Küçük kız kardeşi, karacasının yaralandığını görünce çok korktu. Kanını temizledi, yarasına otlar koydu ve "Sevgili karacam, yatağına git de iyileş," dedi. Ama yara o kadar hafifti ki ertesi sabah karaca artık hiçbir şey hissetmiyordu. Dışarıdaki av seslerini duyunca, "Dayanamıyorum, orada olmalıyım. Beni yakalamak o kadar kolay olmayacak," dedi.
Kız kardeşi ağladı: "Bu sefer seni öldürecekler. Ben de bu ormanda tek başıma, herkesten uzaktayım. Seni bırakmayacağım." Karaca cevap verdi: "O zaman beni üzüntüden öldürürsün. Boru seslerini duyunca sanki derimden fırlayacakmışım gibi oluyorum." Kız kardeşi başka çaresi olmadığını anladı ve ağır bir kalple kapıyı açtı. Sağlıklı ve neşeli karaca ormana doğru zıplayarak uzaklaştı.
Kral onu görünce avcılarına, "Bütün gün peşinden gidin, ama sakın ona zarar vermeyin," dedi.
Güneş batar batmaz kral avcıya, "Şimdi gel ve bana ormandaki kulübeyi göster," dedi. Kapıya geldiğinde çaldı ve "Sevgili küçük kız kardeşim, içeri girmeme izin ver," diye seslendi. Kapı açıldı, kral içeri girdi ve karşısında daha önce hiç görmediği kadar güzel bir genç kız duruyordu.
Genç kız, küçük karacası yerine başında altın taç olan bir adamın girdiğini görünce korktu. Ama kral ona sevecenlikle baktı, elini uzattı ve "Benimle sarayıma gelip sevgili eşim olur musun?" dedi. Genç kız, "Evet, ama küçük karacam da benimle gelmeli, onu bırakamam," diye cevap verdi. Kral, "Sen yaşadıkça o da seninle kalacak ve hiçbir şeyden mahrum kalmayacak," dedi. Tam o sırada karaca içeri koştu. Kız kardeşi onu saz ipiyle bağladı, eline aldı ve kral ile birlikte kulübeden ayrıldı.

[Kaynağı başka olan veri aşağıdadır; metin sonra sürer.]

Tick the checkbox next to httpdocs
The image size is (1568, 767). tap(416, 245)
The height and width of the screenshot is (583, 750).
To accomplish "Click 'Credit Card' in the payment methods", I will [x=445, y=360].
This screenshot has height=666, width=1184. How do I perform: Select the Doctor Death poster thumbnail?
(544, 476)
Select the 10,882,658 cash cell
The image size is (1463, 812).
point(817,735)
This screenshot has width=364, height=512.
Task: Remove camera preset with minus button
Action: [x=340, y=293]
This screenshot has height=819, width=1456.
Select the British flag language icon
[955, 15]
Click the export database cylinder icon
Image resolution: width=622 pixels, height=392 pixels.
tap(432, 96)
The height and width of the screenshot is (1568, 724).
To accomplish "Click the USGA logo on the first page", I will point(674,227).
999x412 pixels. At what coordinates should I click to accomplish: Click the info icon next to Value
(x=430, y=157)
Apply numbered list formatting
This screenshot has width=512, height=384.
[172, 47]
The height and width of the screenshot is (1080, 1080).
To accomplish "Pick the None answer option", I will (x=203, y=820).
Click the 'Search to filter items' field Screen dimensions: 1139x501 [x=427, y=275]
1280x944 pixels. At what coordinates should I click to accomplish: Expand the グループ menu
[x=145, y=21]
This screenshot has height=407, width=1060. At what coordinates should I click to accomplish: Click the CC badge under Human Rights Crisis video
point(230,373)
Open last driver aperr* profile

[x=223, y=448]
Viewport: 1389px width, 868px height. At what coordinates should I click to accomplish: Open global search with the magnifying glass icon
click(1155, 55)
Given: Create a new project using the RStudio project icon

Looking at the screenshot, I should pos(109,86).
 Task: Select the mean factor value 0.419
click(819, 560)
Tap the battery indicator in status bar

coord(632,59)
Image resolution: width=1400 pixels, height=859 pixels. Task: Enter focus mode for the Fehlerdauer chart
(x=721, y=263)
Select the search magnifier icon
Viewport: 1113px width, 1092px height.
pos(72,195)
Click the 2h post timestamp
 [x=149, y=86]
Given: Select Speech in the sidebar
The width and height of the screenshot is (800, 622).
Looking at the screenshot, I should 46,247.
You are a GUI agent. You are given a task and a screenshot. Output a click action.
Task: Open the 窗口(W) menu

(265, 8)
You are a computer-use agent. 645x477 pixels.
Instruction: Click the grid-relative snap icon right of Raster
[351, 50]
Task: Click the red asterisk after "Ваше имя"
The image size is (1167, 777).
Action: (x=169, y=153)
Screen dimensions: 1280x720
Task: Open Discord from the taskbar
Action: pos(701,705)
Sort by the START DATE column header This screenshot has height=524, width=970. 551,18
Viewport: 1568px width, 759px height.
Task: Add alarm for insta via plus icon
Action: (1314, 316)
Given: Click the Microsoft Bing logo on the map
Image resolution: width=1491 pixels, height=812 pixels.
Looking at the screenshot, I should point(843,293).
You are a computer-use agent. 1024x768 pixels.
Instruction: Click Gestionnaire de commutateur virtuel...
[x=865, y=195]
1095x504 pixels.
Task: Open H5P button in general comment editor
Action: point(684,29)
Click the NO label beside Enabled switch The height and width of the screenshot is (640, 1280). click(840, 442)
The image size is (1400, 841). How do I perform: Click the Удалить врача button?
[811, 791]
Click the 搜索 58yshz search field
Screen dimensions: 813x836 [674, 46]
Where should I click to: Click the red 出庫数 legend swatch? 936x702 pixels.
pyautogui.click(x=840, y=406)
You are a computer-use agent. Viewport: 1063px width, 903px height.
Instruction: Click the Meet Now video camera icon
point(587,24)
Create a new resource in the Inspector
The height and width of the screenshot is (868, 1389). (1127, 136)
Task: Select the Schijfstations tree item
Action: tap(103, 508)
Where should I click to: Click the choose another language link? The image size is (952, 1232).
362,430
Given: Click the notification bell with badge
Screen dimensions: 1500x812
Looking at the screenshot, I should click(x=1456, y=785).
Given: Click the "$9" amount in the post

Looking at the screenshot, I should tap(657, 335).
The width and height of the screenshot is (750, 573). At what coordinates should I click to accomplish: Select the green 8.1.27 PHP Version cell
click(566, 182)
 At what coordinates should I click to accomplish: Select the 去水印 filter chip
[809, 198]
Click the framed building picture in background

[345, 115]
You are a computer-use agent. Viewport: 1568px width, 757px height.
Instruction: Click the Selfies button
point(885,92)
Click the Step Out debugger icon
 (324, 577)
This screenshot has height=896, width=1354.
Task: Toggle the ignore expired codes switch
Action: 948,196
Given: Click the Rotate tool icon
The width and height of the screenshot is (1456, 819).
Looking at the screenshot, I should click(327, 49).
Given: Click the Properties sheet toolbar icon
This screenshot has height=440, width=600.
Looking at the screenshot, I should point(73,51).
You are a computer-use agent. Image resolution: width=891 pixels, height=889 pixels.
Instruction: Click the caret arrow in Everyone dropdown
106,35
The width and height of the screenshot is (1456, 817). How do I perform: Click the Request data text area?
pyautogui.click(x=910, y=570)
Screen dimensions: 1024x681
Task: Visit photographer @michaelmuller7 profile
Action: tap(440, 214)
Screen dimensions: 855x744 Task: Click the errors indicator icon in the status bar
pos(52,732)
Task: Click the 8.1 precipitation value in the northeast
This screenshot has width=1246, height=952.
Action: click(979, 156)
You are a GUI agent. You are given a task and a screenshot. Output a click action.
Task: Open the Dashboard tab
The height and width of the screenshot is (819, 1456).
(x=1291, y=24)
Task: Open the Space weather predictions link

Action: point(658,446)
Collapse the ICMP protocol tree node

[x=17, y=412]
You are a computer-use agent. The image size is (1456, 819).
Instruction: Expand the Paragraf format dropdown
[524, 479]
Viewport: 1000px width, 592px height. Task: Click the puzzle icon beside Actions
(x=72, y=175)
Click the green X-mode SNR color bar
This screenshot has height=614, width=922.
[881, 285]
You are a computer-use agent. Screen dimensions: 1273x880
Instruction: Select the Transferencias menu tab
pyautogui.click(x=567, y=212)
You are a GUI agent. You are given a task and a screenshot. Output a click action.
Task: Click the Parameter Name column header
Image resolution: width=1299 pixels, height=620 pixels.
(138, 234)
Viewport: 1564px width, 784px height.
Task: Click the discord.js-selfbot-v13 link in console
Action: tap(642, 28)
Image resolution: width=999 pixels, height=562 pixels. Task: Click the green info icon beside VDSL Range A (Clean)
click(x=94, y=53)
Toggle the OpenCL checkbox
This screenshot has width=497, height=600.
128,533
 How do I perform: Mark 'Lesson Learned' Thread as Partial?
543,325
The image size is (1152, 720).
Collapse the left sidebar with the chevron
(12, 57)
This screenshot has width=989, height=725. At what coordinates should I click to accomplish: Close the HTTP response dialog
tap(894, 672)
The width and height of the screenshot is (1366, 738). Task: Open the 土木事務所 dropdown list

Kral, güzel genç kızı atına alıp sarayına götürdü. Görkemli bir düğün yapıldı. Artık o bir kraliçeydi ve uzun süre mutlu bir şekilde yaşadılar. Karaca da iyi bakılıyor, seviliyor ve sarayın bahçesinde özgürce koşuyordu.
Ancak çocukları dünyaya gönderen kötü üvey anne, kız kardeşin ormanda vahşi hayvanlar tarafından parçalandığını, erkek kardeşin de avcılar tarafından karaca sanılıp vurulduğunu sanıyordu. Onların bu kadar mutlu ve rahat olduğunu duyunca, içinde kıskançlık ve haset kabardı. Artık rahat yüzü görmüyor, sadece onları tekrar felakete sürüklemeyi düşünüyordu.
Gece kadar çirkin ve tek gözlü olan kendi kızı, "Kraliçe olmak benim hakkımdı," diye ona çıkıştı. Yaşlı kadın, "Sakin ol," dedi ve onu, "Zamanı gelince hazır olacağım," diyerek teselli etti.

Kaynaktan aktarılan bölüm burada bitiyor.